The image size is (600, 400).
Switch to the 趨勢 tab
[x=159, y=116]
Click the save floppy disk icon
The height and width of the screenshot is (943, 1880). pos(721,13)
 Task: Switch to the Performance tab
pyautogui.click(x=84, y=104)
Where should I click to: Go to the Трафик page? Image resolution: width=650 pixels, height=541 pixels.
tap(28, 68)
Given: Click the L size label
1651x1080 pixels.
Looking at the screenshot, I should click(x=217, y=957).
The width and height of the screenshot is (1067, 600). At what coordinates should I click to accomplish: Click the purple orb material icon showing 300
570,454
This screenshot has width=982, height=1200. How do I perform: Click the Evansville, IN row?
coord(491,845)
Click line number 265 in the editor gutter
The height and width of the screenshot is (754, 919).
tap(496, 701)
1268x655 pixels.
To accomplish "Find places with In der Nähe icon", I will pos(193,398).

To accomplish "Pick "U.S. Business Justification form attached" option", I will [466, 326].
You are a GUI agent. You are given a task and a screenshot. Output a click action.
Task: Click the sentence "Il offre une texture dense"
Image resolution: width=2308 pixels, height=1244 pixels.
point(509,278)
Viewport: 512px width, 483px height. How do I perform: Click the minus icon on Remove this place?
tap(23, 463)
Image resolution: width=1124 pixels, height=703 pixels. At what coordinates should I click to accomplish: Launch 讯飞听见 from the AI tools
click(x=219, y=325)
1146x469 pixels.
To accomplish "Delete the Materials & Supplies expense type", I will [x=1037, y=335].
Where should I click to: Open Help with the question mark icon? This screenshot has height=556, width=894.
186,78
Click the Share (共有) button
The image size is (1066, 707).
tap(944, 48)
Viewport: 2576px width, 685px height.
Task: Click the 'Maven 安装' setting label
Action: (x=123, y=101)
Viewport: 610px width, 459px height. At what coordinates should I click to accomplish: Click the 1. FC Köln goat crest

> [Your assignment]:
Wherever a line in the data above holds "will", copy that line.

> [Written answer]:
To accomplish "Find places with In der Nähe icon", I will pos(193,398).
To accomplish "Pick "U.S. Business Justification form attached" option", I will [466, 326].
To accomplish "Delete the Materials & Supplies expense type", I will [x=1037, y=335].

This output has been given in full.